Limitations and Research Directions
- Coherence and Chromaticity: Current implementations require coherent, monochromatic sources; chromatic phase dispersion must be managed for polychromatic or ultrafast sources (Glückstad et al., 2023).
- Resolution Trade-offs: Increasing non-diffractive beamlet length (Bessel core) requires more tiles, imposing a trade-off between propagation length, subhologram resolution, and overall SLM pixel count (Madsen et al., 31 May 2024).
- System Aberrations: Residual aberrations (e.g., SLM non-uniformity, resin refractive index gradients) require analytic or ML-based compensation (Glückstad et al., 2023).
- SLM and DMD Refresh Rates: Maximum dynamic update speed is bounded by modulator technology; DMD-based architectures offer higher frame rates but at binary phase resolution (Madsen et al., 31 May 2024).
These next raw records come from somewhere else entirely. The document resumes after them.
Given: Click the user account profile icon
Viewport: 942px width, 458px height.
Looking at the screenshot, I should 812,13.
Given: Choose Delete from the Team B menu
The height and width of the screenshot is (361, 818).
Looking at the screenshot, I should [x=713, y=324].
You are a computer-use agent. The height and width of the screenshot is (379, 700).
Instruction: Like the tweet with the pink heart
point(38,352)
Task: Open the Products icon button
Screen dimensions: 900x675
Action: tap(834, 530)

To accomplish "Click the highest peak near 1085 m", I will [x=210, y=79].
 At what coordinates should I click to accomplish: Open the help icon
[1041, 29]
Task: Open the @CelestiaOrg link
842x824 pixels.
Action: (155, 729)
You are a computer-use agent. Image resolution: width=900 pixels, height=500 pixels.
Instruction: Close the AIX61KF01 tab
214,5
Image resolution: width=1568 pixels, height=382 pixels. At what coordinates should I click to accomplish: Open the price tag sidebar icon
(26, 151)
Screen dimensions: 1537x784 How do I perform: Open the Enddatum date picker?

- Extensible Modalities: Ongoing work includes generalized PSF design for complex volumetric patterns, temporal multiplexing (multi-plane projections), and combined amplitude-phase encoding via GPC (Glückstad et al., 2023).
7. Representative Implementations and System Parameters
| Component | Typical Value/Model |
|---|---|
| SLM | HoloEye GAEA-4K, 10 μm pitch, 1920–2160 px/side |
| Laser Source | He–Ne (633 nm), diode (450–638 nm), linewidth <1 MHz |
| PSF Forms | Square, disk, ring, vortex, Bessel, Airy, etc. |
| Update Rates | 60–180 Hz (SLM), >1 kHz (DMD, binary) |
| Diffraction Efficiency | >90% (phase-only, no filtering) |
| Computational (per hologram) | 8–25 ms (GPU, 2160×2160 px, full RGB) |
These parameters enable deployment across biophotonic, manufacturing, display, and quantum optical platforms.
HoloTile CGH unifies tile-based phase modulation and analytic PSF engineering into a modular, computationally efficient, and experimentally robust toolkit for high-fidelity, high-throughput, and speckle-suppressed holographic beam shaping and volumetric light projection (Glückstad et al., 2023, Madsen et al., 31 May 2024, Madsen et al., 17 Sep 2024, Madsen et al., 5 Dec 2025).